Other insulation materials present advantages in terms of stopping air, moisture migration, and recycling for sustainability not found in fiberglass batts.
Natural fiber
Natural fiber insulations (similar to mineral fiber and fiberglass insulation at 0.04 W/mK), treated as necessary with low toxicity fire and insect retardents, are available in Europe:[28] cotton, recycled tissue/clothes, hemp, flax, coco, and wool, these often mixed with polyester fibers, and lightweight wood fibre, cellulose (often with polyolefin), seaweed. Traditional clay impregnated light straw insulation has been used for centuries in the northern climates of Europe. The clay coating gives the insulation a half hour fire rating according to DIN (German) standards. Similarly many plant based waste materials can be used as insulation such as nut shells, the cob of corns, most straws including lavender straw. They may or may not require fire retardents or anti-insect/pest treatments. Clay coating is a low toxic additive which often meets these requirements. They may have a little less thermal performance than industrial products which can re-gained by a little more thickness.
Wood fiber
Wood fiber insulation is available as loose fill, flexible batts and rigid panels for all thermal and sound insulation uses. It can be used as internal insulation: between joists or ceiling rafters, under timber floors to reduce sound transmittance, against masonry or externally : using a rain screen cladding or roofing, or directly plastered/rendered, over timber rafters or studs as external insulation to reduce thermal bridges. There are two manufacturing process : - wet process similar to pulp mills in which the fibres are softend and under heat and pressure the ligin in the fibres is used to create boards. The boards are limited to approximately 25mm thickness, thicker boards are made by gluing (with modified starch or PVA wood glue). Additives such as latex or bitumen are added to increase water resistance. - dry process where a synthetic binder such as pet (melted bond), polyolefin or polyurethane is added and the boards/batts pressed to different densities to make flexible batts or rigid boards.
Cotton batts (Blue Jean)
Cotton insulation is increasing in popularity as an environmentally preferable option for insulation. It has an R-value of around 3.7 (RSI-0.65), a higher value than most fiberglass batts. The cotton is primarily recycled industrial scrap, providing a sustainability benefit. The batts do not use the toxic formaldehyde backing found in fiberglass, and the manufacture is nowhere near as energy intensive as the mining and production process required for fiberglass. Boric acid is used as a flame retardant, and is compared to table salt in terms of human toxicity. A small quantity of polyolefin is melted as an adhesive to bind the product together (and is preferable to formaldehyde adhesives). Installation is similar to fiberglass, without the need for a respirator but requiring some additional time to cut the material. As with any batt insulation, proper installation is important to ensure high energy efficiency. [29]
Advantages
- Higher R-Value than typical fiberglass batts
- Recycled content, no formaldehyde or other toxic substances, and very low toxicity during manufacture (only from the polyolefin)

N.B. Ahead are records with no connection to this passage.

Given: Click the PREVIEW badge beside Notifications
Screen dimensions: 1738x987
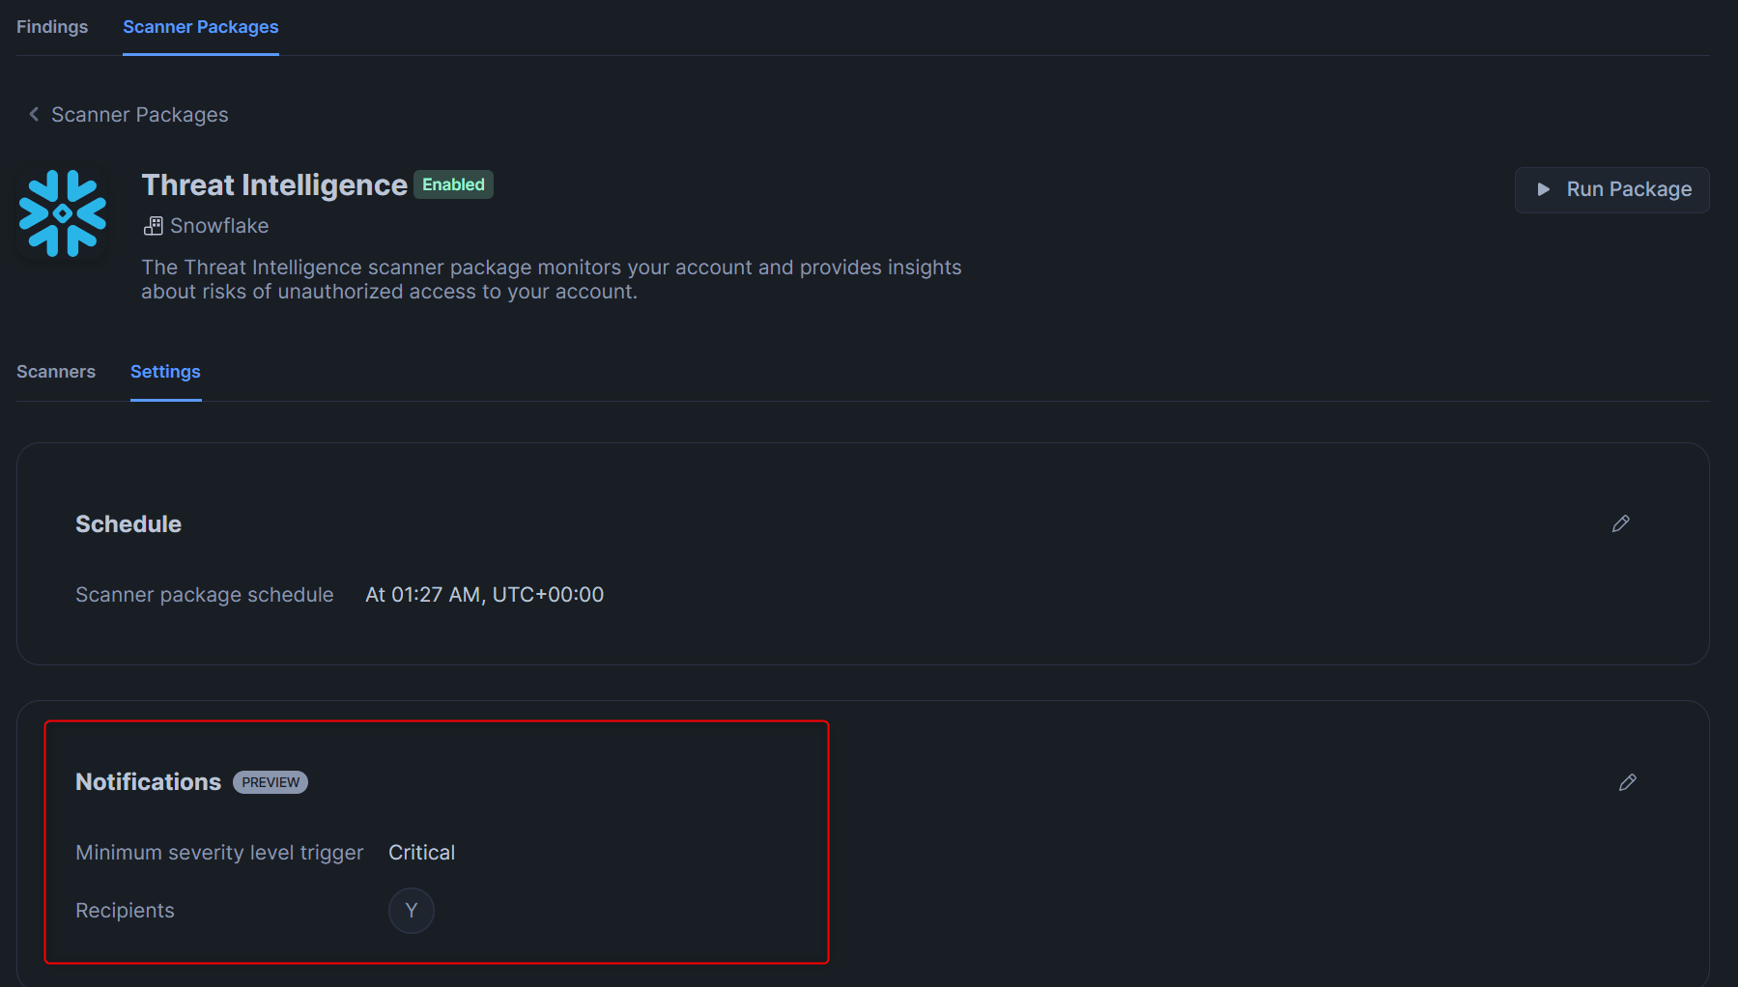Looking at the screenshot, I should click(271, 782).
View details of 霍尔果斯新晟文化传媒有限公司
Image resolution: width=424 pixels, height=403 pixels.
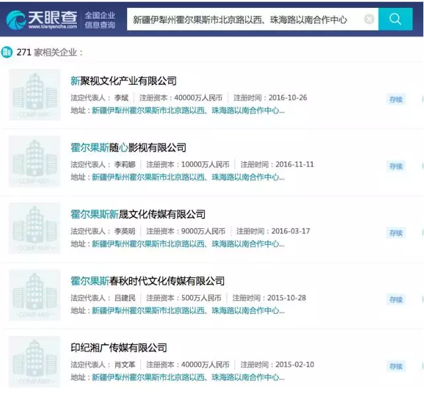[138, 214]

- May help qualify for LEED or similar environmental building certification programs
- Fibers do not cause itchiness, no cancer risk from airborne fibers
Disadvantages
- Difficult to cut. Some installers may charge a slightly higher cost for installation as compared to other batts. This does not affect the effectiveness of the insulation, but may require choosing an installer more carefully, as any batt should be cut to fit the cavity well.
- Even with proper installation, batts do not completely seal the cavity against air movement (as with cellulose or expanding foam).
- Still requires a vapor retarder or barrier (unlike cellulose)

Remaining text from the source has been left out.